Bioengineering professor and global health leader elected to prestigious academy
Rice University bioengineer and global health leader Rebecca Richards-Kortum has been elected a fellow of the American Academy of Arts and Sciences, one of the nation’s foremost scholarly honors.
Founded in 1780, the academy is among the oldest and most prestigious honorary societies in the country. The society’s list of current and former members includes John Adams, John James Audubon and Albert Einstein. The 2015 class of 197 new members includes noted HIV researcher James Curran, actor Christopher Plummer, former Secretary of Homeland Security Janet Napolitano, as well as winners of the Nobel Prize, Pulitzer Prize, MacArthur and Guggenheim fellowships and Grammy, Emmy, Oscar and Tony awards.
Richards-Kortum is Rice’s Stanley C. Moore Professor of Bioengineering, professor of electrical and computer engineering and director Rice 360°: Institute for Global Health Technologies.
“It is such an honor to be included as part of this accomplished group,” said Richards-Kortum, who joined Rice’s faculty in 2005. “I am extraordinarily grateful to everyone who has helped me over the years, including my students, colleagues and mentors. This recognition is as much theirs as mine.”
For two decades, Richards-Kortum has focused on translating research in nanotechnology, molecular imaging and microfabrication to develop optical imaging systems that are inexpensive, portable and provide point-of-care diagnoses for diseases ranging from cancer to malaria. Her research has produced 29 patents, more than 230 research papers, 11 book chapters and the textbook Biomedical Engineering for Global Health.

-- Problem --
Write out word for word the portion of the article about Rebecca Richards-Kortum's election to the academy that begins at the words "Founded in 1780, the" and stops after "and Tony awards.".

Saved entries
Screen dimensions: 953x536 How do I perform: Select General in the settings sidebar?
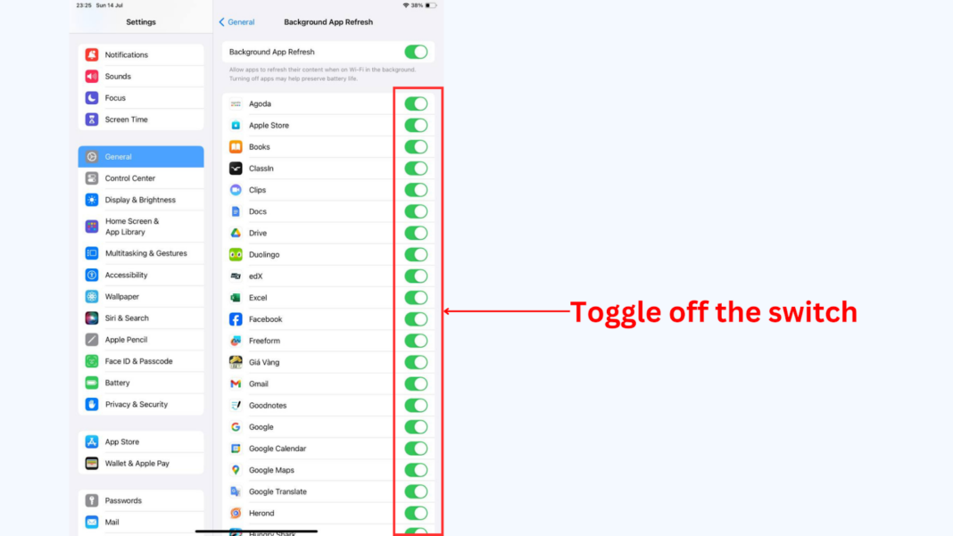pyautogui.click(x=141, y=157)
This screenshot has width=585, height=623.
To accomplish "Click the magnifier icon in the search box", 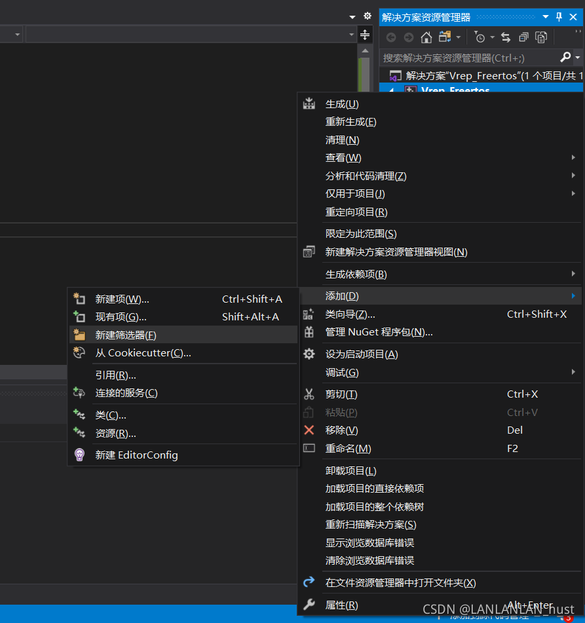I will coord(564,56).
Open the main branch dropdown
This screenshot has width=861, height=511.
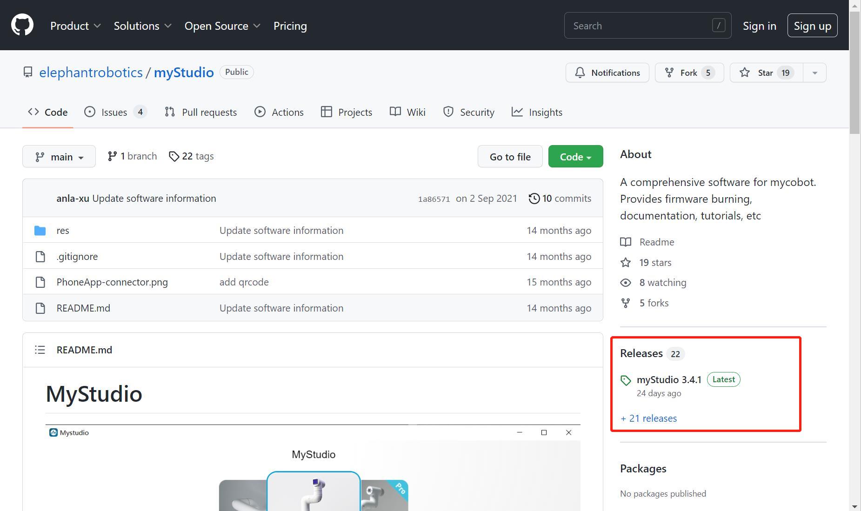[59, 157]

-- Written solution --
Founded in 1780, the academy is among the oldest and most prestigious honorary societies in the country. The society’s list of current and former members includes John Adams, John James Audubon and Albert Einstein. The 2015 class of 197 new members includes noted HIV researcher James Curran, actor Christopher Plummer, former Secretary of Homeland Security Janet Napolitano, as well as winners of the Nobel Prize, Pulitzer Prize, MacArthur and Guggenheim fellowships and Grammy, Emmy, Oscar and Tony awards.